Der 121. Deutsche Ärztetag beschloss 2018 in Erfurt die Aufnahme der Ernährungsmedizin in die Musterweiterbildungsordnung der Bundesärztekammer und entwickelte anschließend dafür ein duales Weiterbildungskonzept für Ernährungsmedizin mit einem Umfang von 220 Stunden. Es beruht auf dem Curriculum Ernährungsmedizin von 100 Stunden und 120 Stunden Fallseminaren und wird derzeit von den Landesärztekammern auf Länderebene umgesetzt. Und das ist auch zwingend notwendig, denn die Ernährungsmedizin wird in der deutschen Versorgungsrealität kaum angewendet, und wenn, dann meist nicht zeitgemäß. Ernährungsmediziner gehen davon aus, dass 70 bis 80 Prozent aller Krankheiten eine Ernährungsursache, einen Ernährungshintergrund oder eine ernährungstherapeutische Konsequenz haben. Werden Fehl-, Über- oder Mangelernährung nicht passend adressiert, dann können unter anderem zahlreiche Erkrankungen wie Adipositas, Diabetes, Fettstoffwechselstörungen, Krebserkrankungen, hormonelle Störungen und koronare Herzerkrankungen die Folge sein. Ein gemeinsames Forscherteam der Martin-Luther-Universität in Halle-Wittenberg (MLU), der Friedrich-Schiller-Universität in Jena und der University of Washington wertete zuletzt Daten der Global Burden of Disease Study von 1990 bis 2016 aus. Von 4,3 Millionen kardiovaskulären Todesfällen im Jahr 2016 im europäischen WHO-Raum (51 Staaten) führten die Forscher mit 2,1 Millionen Todesfällen fast die Hälfte auf eine unzureichende Ernährung zurück. Auf die 28 Mitgliedstaaten der EU sollen davon rund 900.000 entfallen, auf Russland beispielsweise 600.000. Für Deutschland wiesen die Studienautoren 160.000 mit einer unausgewogenen Ernährung assoziierte Todesfälle (46 Prozent aller kardiovaskulären Todesfälle), in Großbritannien 75.000 (41 Prozent) und in Frankreich 67.000 (40 Prozent) aus. Seltener waren ernährungsbedingte kardiovaskuläre Todesfälle beispielsweise in Israel und Spanien: Hier war es nur jeder Dritte. „Ein vermehrter Verzehr von ballaststoffarmen Weißmehlprodukten hat in den letzten Jahren zu einer Zunahme von Herzkreislauf-Erkrankungen geführt. In Albanien, Aserbaidschan und Usbekistan haben sich entsprechende Fallzahlen im betrachteten Zeitraum sogar mehr als verdoppelt", sagt der Studienleiter Dr. Toni Meier von der MLU.
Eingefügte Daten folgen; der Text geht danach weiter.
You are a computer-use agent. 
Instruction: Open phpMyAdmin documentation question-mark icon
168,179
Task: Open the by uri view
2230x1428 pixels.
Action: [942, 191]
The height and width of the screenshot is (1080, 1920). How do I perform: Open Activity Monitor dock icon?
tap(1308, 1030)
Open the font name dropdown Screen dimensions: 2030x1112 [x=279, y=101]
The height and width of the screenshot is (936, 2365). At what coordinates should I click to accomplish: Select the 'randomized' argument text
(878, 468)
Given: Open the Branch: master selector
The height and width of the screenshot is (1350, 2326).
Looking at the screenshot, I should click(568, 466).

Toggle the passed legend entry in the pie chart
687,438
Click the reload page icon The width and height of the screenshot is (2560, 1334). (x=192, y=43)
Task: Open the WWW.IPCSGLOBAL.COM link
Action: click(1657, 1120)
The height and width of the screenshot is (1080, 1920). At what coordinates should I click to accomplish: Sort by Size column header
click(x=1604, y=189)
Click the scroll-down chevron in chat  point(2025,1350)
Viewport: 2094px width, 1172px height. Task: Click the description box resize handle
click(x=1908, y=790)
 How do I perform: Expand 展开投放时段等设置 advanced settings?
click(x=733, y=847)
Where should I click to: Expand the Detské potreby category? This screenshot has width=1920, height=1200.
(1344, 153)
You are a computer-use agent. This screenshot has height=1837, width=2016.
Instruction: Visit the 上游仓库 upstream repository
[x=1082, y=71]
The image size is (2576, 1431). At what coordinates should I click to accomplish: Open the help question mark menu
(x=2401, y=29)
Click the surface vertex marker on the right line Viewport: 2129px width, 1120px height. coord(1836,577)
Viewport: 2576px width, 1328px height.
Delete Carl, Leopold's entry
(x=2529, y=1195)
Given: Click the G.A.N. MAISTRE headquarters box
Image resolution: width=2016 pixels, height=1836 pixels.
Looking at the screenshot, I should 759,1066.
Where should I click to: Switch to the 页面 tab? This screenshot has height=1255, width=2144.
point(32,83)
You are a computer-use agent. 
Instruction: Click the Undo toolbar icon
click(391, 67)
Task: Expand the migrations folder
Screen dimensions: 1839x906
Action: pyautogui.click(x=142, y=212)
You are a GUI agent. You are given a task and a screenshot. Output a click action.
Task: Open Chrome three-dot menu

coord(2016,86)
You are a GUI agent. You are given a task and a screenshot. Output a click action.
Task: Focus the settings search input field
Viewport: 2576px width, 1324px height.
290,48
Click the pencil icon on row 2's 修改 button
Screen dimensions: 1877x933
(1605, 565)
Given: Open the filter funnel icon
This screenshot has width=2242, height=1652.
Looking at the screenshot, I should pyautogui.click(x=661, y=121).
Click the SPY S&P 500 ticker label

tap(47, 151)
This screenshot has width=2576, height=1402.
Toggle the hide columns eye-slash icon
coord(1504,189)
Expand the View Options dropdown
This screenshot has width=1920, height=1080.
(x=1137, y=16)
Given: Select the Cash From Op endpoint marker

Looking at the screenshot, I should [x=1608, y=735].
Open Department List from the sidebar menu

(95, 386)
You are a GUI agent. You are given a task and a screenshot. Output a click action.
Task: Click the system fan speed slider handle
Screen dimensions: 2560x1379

Sieben Fachgesellschaften und Fachverbände entwickelten zuletzt den „Leitfaden für die praktische Ernährungstherapie in Klinik und Praxis“ (LEKuP). „Im Leitfaden sind die vollwertige Ernährung nach den Empfehlungen der DGE sowie – alternativ – die mediterrane oder vegetarische Kost als Grundkostformen definiert“, so Professor Dr. Hans Hauner, Institut für Ernährungsmedizin der TU München. Doch selbst wenn die Empfehlungen zeitnah in der Praxis umgesetzt werden, das Grundproblem beginnt viel früher. Bisher gibt es an deutschen Universitäten keine Lehrstühle für die Querschnittsfächer Ernährungsmedizin und Ernährungstherapie, ihre Inhalte sind im Medizinstudium folglich unterrepräsentiert. „Im Gegensatz zu anderen EU-Ländern wird Ernährungsmedizin an deutschen Universitäten nicht gelehrt. Der Wissensstand der Studenten auf diesem Gebiet ist dementsprechend erschütternd niedrig“, meint Professor Dr. Gerd Bönner, Präsident der Deutschen Akademie für Ernährungsmedizin e.V. (DAEM). Dieser Faktor ist mitverantwortlich dafür, dass mehr als 1,5 Millionen Menschen in Deutschland von einer Mangelernährung betroffen sind. Laut dem 14. Ernährungsbericht der Deutschen Gesellschaft für Ernährung e.V. (DGE), der Mitte Oktober 2019 veröffentlicht wurde, soll fast ein Drittel der Patienten in deutschen Krankenhäusern und ein Viertel der Bewohner in Pflegeheimen Zeichen einer Mangelernährung zeigen. Im Bericht wird von einem „deutlichen Defizit an ernährungsmedizinischer Fachkompetenz“ gesprochen. Nur zehn Prozent der Klinikstationen und 30 Prozent der Pflegewohnheimbereiche, die mit Daten an dem Bericht teilnahmen, verfügten über eine Diätassistenz, die speziell für die ernährungstherapeutische Betreuung ausgebildet ist. Ein Viertel der Stationen soll sogar klinische Ernährung ohne Richtlinien oder Standards durchgeführt haben. Die Deutsche Gesellschaft für Ernährungsmedizin (DGEM) empfiehlt deshalb die Durchführung von einem Ernährungsscreening, mit dem bestehende Mangelernährungszustände erkannt werden können.